WHAT TO DO – Render every line of the records below as a Markdown table with two columns, Row and Line. Number the rows in order and skip blank lines.

— Begin —

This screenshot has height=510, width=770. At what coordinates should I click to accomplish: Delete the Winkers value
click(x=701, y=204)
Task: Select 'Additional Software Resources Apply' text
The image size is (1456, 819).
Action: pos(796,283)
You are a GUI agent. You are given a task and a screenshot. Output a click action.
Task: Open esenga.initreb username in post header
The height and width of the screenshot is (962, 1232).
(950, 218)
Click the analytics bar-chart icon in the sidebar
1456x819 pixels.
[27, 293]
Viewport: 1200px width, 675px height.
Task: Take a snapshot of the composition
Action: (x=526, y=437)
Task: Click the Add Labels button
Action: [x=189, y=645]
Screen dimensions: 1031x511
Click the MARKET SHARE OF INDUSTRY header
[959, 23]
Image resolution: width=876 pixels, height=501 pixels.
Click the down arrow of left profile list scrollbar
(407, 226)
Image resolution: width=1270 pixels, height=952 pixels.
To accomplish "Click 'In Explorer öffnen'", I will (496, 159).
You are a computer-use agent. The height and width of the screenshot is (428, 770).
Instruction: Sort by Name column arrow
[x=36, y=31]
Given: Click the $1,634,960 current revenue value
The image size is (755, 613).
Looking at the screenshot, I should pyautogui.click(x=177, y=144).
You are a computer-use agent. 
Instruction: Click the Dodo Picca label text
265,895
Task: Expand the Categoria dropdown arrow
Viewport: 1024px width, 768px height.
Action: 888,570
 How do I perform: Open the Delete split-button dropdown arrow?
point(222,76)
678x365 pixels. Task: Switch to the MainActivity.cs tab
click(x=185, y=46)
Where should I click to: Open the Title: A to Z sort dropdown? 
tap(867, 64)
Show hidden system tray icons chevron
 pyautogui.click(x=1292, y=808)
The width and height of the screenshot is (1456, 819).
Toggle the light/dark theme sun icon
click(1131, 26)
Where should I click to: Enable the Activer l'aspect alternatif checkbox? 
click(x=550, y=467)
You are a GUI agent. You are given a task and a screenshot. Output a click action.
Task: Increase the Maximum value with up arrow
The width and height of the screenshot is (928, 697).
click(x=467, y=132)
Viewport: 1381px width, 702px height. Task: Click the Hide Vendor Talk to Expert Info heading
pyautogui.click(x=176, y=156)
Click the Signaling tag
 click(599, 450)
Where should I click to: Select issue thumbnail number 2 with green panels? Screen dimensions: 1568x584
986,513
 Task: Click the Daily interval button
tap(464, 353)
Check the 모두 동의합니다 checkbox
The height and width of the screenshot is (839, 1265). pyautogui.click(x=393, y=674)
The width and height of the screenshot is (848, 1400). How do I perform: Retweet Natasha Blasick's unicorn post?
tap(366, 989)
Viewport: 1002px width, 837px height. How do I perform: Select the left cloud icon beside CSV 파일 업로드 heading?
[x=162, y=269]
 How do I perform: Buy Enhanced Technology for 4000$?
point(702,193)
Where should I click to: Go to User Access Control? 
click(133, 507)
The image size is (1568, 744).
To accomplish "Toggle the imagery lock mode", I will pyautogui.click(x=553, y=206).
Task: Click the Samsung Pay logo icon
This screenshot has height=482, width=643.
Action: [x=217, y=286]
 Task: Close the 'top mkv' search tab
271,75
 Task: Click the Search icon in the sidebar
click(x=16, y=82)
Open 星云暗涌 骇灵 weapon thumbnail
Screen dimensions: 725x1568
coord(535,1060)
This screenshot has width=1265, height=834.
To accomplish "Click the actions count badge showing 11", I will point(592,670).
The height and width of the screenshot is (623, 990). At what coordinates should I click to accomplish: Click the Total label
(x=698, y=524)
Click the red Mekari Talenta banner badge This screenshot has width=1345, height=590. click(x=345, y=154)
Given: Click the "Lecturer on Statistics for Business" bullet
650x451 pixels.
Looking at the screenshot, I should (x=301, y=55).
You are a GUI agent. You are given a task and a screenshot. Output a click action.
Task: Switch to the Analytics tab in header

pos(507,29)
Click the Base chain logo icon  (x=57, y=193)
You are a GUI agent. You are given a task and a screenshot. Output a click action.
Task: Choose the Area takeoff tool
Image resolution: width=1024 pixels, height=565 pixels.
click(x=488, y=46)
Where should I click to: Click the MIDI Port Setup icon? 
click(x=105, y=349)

— End —

RESULT OF THIS EXERCISE –
| Row | Line |
|---|---|
| 1 | This screenshot has height=510, width=770. At what coordinates should I click to accomplish: Delete the Winkers value |
| 2 | click(x=701, y=204) |
| 3 | Task: Select 'Additional Software Resources Apply' text |
| 4 | The image size is (1456, 819). |
| 5 | Action: pos(796,283) |
| 6 | You are a GUI agent. You are given a task and a screenshot. Output a click action. |
| 7 | Task: Open esenga.initreb username in post header |
| 8 | The height and width of the screenshot is (962, 1232). |
| 9 | (950, 218) |
| 10 | Click the analytics bar-chart icon in the sidebar |
| 11 | 1456x819 pixels. |
| 12 | [27, 293] |
| 13 | Viewport: 1200px width, 675px height. |
| 14 | Task: Take a snapshot of the composition |
| 15 | Action: (x=526, y=437) |
| 16 | Task: Click the Add Labels button |
| 17 | Action: [x=189, y=645] |
| 18 | Screen dimensions: 1031x511 |
| 19 | Click the MARKET SHARE OF INDUSTRY header |
| 20 | [959, 23] |
| 21 | Image resolution: width=876 pixels, height=501 pixels. |
| 22 | Click the down arrow of left profile list scrollbar |
| 23 | (407, 226) |
| 24 | Image resolution: width=1270 pixels, height=952 pixels. |
| 25 | To accomplish "Click 'In Explorer öffnen'", I will (496, 159). |
| 26 | You are a computer-use agent. The height and width of the screenshot is (428, 770). |
| 27 | Instruction: Sort by Name column arrow |
| 28 | [x=36, y=31] |
| 29 | Given: Click the $1,634,960 current revenue value |
| 30 | The image size is (755, 613). |
| 31 | Looking at the screenshot, I should pyautogui.click(x=177, y=144). |
| 32 | You are a computer-use agent.  |
| 33 | Instruction: Click the Dodo Picca label text |
| 34 | 265,895 |
| 35 | Task: Expand the Categoria dropdown arrow |
| 36 | Viewport: 1024px width, 768px height. |
| 37 | Action: 888,570 |
| 38 |  How do I perform: Open the Delete split-button dropdown arrow? |
| 39 | point(222,76) |
| 40 | 678x365 pixels. Task: Switch to the MainActivity.cs tab |
| 41 | click(x=185, y=46) |
| 42 | Where should I click to: Open the Title: A to Z sort dropdown?  |
| 43 | tap(867, 64) |
| 44 | Show hidden system tray icons chevron |
| 45 |  pyautogui.click(x=1292, y=808) |
| 46 | The width and height of the screenshot is (1456, 819). |
| 47 | Toggle the light/dark theme sun icon |
| 48 | click(1131, 26) |
| 49 | Where should I click to: Enable the Activer l'aspect alternatif checkbox?  |
| 50 | click(x=550, y=467) |
| 51 | You are a GUI agent. You are given a task and a screenshot. Output a click action. |
| 52 | Task: Increase the Maximum value with up arrow |
| 53 | The width and height of the screenshot is (928, 697). |
| 54 | click(x=467, y=132) |
| 55 | Viewport: 1381px width, 702px height. Task: Click the Hide Vendor Talk to Expert Info heading |
| 56 | pyautogui.click(x=176, y=156) |
| 57 | Click the Signaling tag |
| 58 |  click(599, 450) |
| 59 | Where should I click to: Select issue thumbnail number 2 with green panels? Screen dimensions: 1568x584 |
| 60 | 986,513 |
| 61 |  Task: Click the Daily interval button |
| 62 | tap(464, 353) |
| 63 | Check the 모두 동의합니다 checkbox |
| 64 | The height and width of the screenshot is (839, 1265). pyautogui.click(x=393, y=674) |
| 65 | The width and height of the screenshot is (848, 1400). How do I perform: Retweet Natasha Blasick's unicorn post? |
| 66 | tap(366, 989) |
| 67 | Viewport: 1002px width, 837px height. How do I perform: Select the left cloud icon beside CSV 파일 업로드 heading? |
| 68 | [x=162, y=269] |
| 69 |  How do I perform: Buy Enhanced Technology for 4000$? |
| 70 | point(702,193) |
| 71 | Where should I click to: Go to User Access Control?  |
| 72 | click(133, 507) |
| 73 | The image size is (1568, 744). |
| 74 | To accomplish "Toggle the imagery lock mode", I will pyautogui.click(x=553, y=206). |
| 75 | Task: Click the Samsung Pay logo icon |
| 76 | This screenshot has height=482, width=643. |
| 77 | Action: [x=217, y=286] |
| 78 |  Task: Close the 'top mkv' search tab |
| 79 | 271,75 |
| 80 |  Task: Click the Search icon in the sidebar |
| 81 | click(x=16, y=82) |
| 82 | Open 星云暗涌 骇灵 weapon thumbnail |
| 83 | Screen dimensions: 725x1568 |
| 84 | coord(535,1060) |
| 85 | This screenshot has width=1265, height=834. |
| 86 | To accomplish "Click the actions count badge showing 11", I will point(592,670). |
| 87 | The height and width of the screenshot is (623, 990). At what coordinates should I click to accomplish: Click the Total label |
| 88 | (x=698, y=524) |
| 89 | Click the red Mekari Talenta banner badge This screenshot has width=1345, height=590. click(x=345, y=154) |
| 90 | Given: Click the "Lecturer on Statistics for Business" bullet |
| 91 | 650x451 pixels. |
| 92 | Looking at the screenshot, I should (x=301, y=55). |
| 93 | You are a GUI agent. You are given a task and a screenshot. Output a click action. |
| 94 | Task: Switch to the Analytics tab in header |
| 95 | pos(507,29) |
| 96 | Click the Base chain logo icon  (x=57, y=193) |
| 97 | You are a GUI agent. You are given a task and a screenshot. Output a click action. |
| 98 | Task: Choose the Area takeoff tool |
| 99 | Image resolution: width=1024 pixels, height=565 pixels. |
| 100 | click(x=488, y=46) |
| 101 | Where should I click to: Click the MIDI Port Setup icon?  |
| 102 | click(x=105, y=349) |